The tactic evolved in Europe to break a block of infantry before contact was the caracole. In the caracole a regiment of kurassiers would advance toward their opponents and halt. The front rank would advance, sometimes as close as 50 metres, turn their horses to the left, extend their pistols to the right with the mechanism on the top (so turned on its side just as punk gangsters do in movies today) and let rip. Then they would retreat to the back of the formation to reload while the next rank had a shot. And this would go on for a while until either the target formation showed signs of weakening, or the kurassiers had had enough and would retire. If gaps in the ranks started to appear, or if the infantry blocks gave any signs that they were upset by the attention and started to shuffle away, the kurassiers would ideally launched straight into an attack. At this range such an attack could only be at a trot, if that. Often the horsemen would just retire, having satisfactorily shot up the infantry without following up with contact.

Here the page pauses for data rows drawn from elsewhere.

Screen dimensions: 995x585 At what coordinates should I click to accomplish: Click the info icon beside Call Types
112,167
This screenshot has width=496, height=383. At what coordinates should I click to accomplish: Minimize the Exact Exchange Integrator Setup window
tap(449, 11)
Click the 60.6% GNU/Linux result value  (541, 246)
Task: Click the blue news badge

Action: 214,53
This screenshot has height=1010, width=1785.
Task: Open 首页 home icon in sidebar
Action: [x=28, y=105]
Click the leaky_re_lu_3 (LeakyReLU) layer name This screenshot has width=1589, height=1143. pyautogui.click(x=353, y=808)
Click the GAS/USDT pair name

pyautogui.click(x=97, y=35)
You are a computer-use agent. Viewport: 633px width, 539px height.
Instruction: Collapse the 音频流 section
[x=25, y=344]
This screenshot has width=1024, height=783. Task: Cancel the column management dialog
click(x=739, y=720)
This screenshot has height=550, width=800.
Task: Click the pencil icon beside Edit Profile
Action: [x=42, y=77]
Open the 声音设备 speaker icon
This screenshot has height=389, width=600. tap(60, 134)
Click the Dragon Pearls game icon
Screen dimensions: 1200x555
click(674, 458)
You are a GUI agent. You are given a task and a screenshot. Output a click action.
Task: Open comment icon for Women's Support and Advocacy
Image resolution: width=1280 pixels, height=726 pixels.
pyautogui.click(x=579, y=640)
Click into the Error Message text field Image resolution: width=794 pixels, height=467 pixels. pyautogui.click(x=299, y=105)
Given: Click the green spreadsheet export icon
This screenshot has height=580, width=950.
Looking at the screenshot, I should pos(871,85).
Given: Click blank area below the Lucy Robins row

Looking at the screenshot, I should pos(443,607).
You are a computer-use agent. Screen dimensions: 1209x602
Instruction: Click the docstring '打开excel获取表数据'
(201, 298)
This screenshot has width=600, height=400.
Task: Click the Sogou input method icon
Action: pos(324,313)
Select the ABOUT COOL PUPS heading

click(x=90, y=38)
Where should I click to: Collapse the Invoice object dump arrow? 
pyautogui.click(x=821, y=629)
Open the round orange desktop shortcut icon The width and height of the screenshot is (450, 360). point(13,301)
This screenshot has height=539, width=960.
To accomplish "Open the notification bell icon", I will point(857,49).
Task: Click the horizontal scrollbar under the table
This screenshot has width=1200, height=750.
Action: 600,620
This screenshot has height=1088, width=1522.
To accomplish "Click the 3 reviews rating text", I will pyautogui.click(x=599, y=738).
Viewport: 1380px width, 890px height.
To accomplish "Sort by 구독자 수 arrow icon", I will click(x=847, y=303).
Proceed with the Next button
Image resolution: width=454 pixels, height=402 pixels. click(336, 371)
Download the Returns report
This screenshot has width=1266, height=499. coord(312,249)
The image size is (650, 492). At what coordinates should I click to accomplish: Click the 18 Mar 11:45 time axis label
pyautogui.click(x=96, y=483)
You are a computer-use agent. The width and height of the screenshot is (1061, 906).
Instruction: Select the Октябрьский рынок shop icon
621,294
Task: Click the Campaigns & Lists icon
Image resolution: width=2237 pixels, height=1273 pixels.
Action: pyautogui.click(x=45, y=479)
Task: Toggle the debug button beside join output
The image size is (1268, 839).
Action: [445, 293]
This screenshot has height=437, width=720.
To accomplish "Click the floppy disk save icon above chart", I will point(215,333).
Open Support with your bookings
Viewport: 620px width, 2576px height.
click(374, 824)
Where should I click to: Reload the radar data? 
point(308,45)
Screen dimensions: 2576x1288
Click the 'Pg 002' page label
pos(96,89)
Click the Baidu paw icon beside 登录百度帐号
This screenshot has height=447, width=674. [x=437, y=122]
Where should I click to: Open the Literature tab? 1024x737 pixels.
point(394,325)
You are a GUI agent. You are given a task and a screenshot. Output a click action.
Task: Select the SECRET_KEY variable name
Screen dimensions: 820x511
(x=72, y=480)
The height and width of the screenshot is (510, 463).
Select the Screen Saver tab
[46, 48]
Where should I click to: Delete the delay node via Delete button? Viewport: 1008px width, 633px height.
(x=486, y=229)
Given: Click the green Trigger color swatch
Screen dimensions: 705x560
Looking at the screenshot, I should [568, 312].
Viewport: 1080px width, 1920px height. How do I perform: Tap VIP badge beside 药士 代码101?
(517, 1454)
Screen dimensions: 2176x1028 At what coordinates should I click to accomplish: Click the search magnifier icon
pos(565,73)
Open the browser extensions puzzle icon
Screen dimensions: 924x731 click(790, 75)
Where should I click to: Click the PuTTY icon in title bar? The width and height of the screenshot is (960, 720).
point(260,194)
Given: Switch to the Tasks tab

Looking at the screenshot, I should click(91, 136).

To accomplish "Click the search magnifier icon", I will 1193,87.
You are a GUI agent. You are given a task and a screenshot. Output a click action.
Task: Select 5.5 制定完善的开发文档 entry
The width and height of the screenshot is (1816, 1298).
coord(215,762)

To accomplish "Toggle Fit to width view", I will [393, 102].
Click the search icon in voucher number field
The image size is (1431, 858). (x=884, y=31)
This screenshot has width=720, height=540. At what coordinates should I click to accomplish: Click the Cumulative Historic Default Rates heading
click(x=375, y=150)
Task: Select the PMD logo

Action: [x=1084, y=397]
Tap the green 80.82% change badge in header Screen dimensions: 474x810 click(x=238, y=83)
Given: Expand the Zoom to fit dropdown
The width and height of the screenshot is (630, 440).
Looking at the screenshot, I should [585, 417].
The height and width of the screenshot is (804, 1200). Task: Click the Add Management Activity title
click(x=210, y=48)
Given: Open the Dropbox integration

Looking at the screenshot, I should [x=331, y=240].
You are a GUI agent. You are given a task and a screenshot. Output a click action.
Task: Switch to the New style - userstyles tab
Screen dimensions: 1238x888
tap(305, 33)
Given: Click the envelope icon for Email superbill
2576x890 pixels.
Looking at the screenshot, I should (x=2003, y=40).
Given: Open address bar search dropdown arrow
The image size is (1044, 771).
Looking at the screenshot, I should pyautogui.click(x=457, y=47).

During the course of the war military theorists, and this is generally attributed to Gustavus Adolphus but it is unlikely that he had the idea by himself, came to criticise the caracole. It was felt that it was not decisive enough. And this may be true. But in the context of largely amateur armies and unsteady finances a commander’s primary concern was probably trying to preserve what forces they had rather than risking them in all-or-nothing gambles.
This change in perception saw a change in tactics. Instead of the caracole kurassiers were trained to reserve their fire until they were close to contact. A contact that occured at the trot, that had already been committed to beforehand. It required a new kind of bravery, and a lot of training. Chances are it appealed to the vanity of the men on the horses. After all, here they were charging again, just like the old days. As the war progressed this became the more popular tactic on all sides.
The English labelled kurassiers that used this tactic ‘trotters’.